The third chart shows the impact on the food CPI of a 10-pp shock in the month-on-month rate of change in agricultural commodity prices in the EU.4 The results suggest that the shock produces an 0.6-pp increase in the month-on-month change in the food CPI after two months, an apparently small impact. However, this shock has a highly persistent effect on food consumer prices, as they would continue to reflect a significant impact for eight months. Thus, the cumulative effect of the shock after 12 months would amount to 2.3 pps (0.5 pps for the headline CPI), illustrating just how exposed the food CPI is to international commodity prices.5
- 3. This analysis is based on the article «El aumento de los precios de las materias primas alimenticias y su traslación a los precios de consumo en el área del euro», by F. Borrallo, L. Cuadro-Sáez and J.J. Pérez, Bank of Spain, Economic Bulletin 3/2022 (content available in Spanish).
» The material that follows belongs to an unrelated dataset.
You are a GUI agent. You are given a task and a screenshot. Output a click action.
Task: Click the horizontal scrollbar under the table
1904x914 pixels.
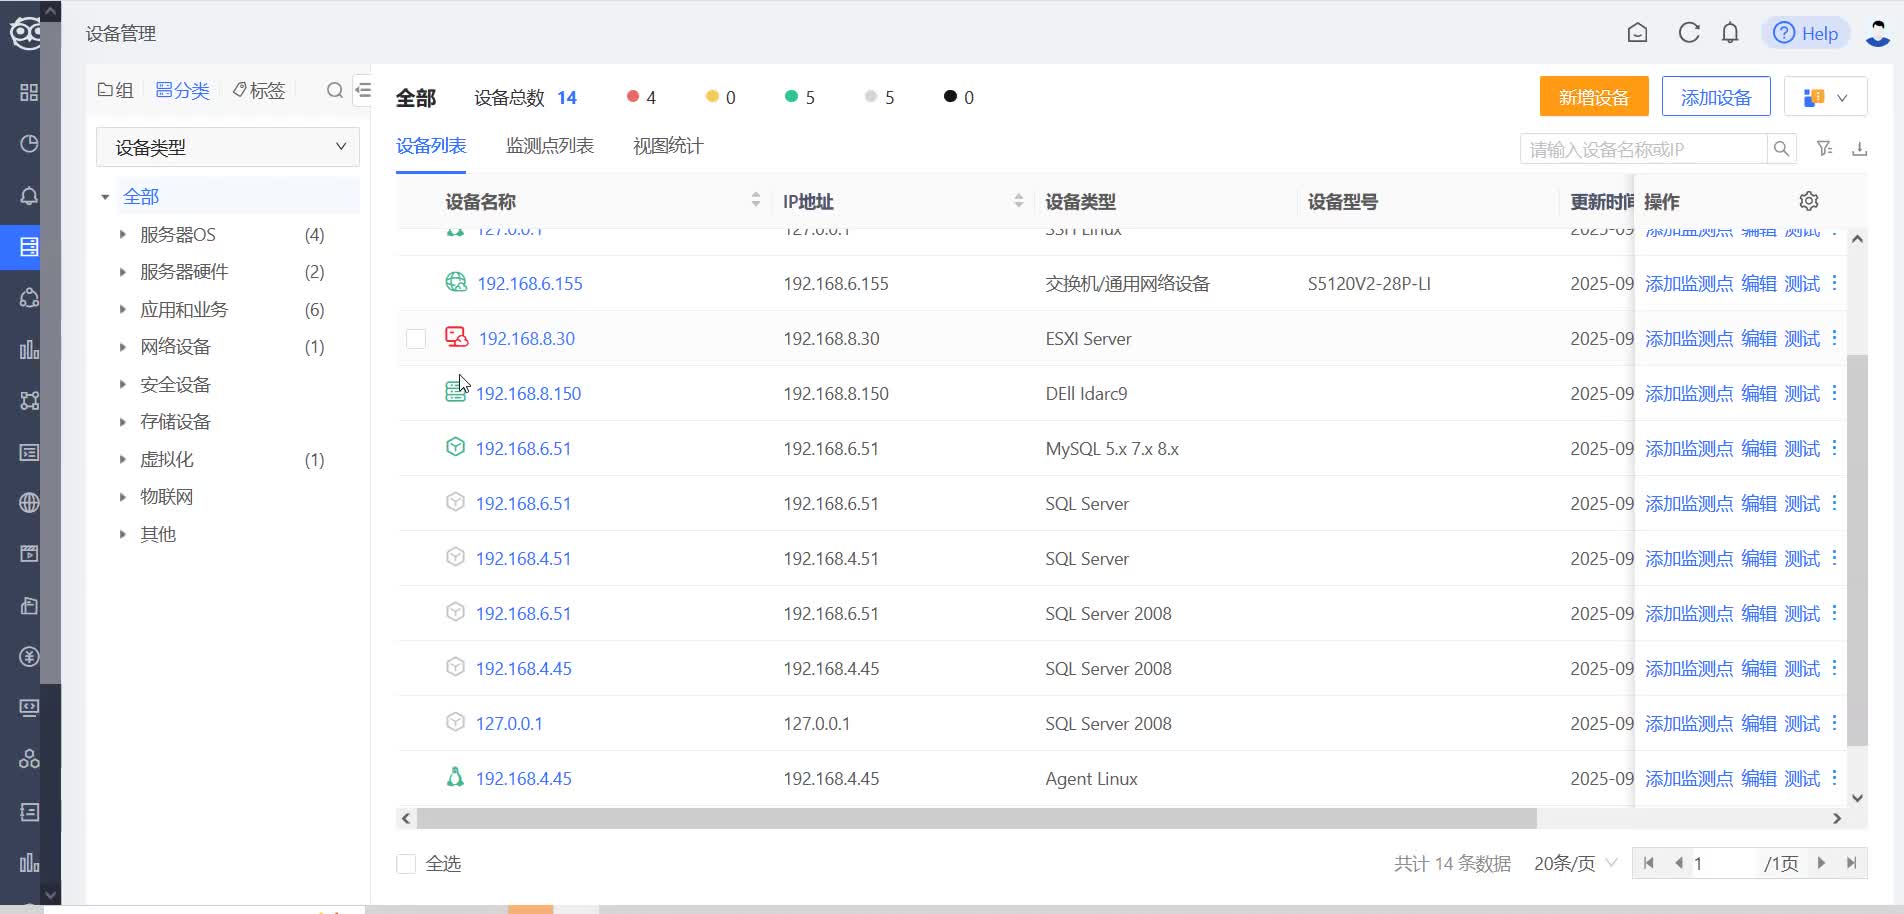pyautogui.click(x=975, y=819)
We estimate a first-order vector autoregressive model (VAR) for each food product (cereal, dairy, meat, oil and sugar), incorporating in each case the month-on-month rate of change in the price of the commodity in question in the EU, the price received by farmers in Spain and the CPI component. The data used are taken from the period between April 2005 (September 2006 in the case of sugar) and February 2022.
- 4. The results of the five food groups analysed are aggregated using their relative weights in the CPI.
- 5. Between August 2021 and April 2022, the average month-on-month rate of change in the prices of these five agricultural commodities in the EU was 2.9%, compared with 0.1% on average for the period 2010-2019.
Using these sensitivities, we simulated how the food CPI would have evolved in the absence of commodity shocks since January 2021. According to our estimates, food prices would have risen by 2.7% between January 2021 and July 2022, a figure significantly lower than the 13.0% rally actually observed during that period. It can thus be concluded that most of the increase in food prices in Spain is attributable to the external shock of rising agricultural commodity prices. On the other hand, if we assume that from August onwards there will be no further disturbances affecting agricultural commodity prices or the cost of their production and consumption, the inflation of the food component of the CPI would gradually fall to 10.4% in December 2022 (2.0 pps below the July rate), once again revealing the shock’s highly persistent nature. During 2023, the moderation in food inflation would intensify, reaching slightly below 2% in the second half of 2023 (see fourth chart).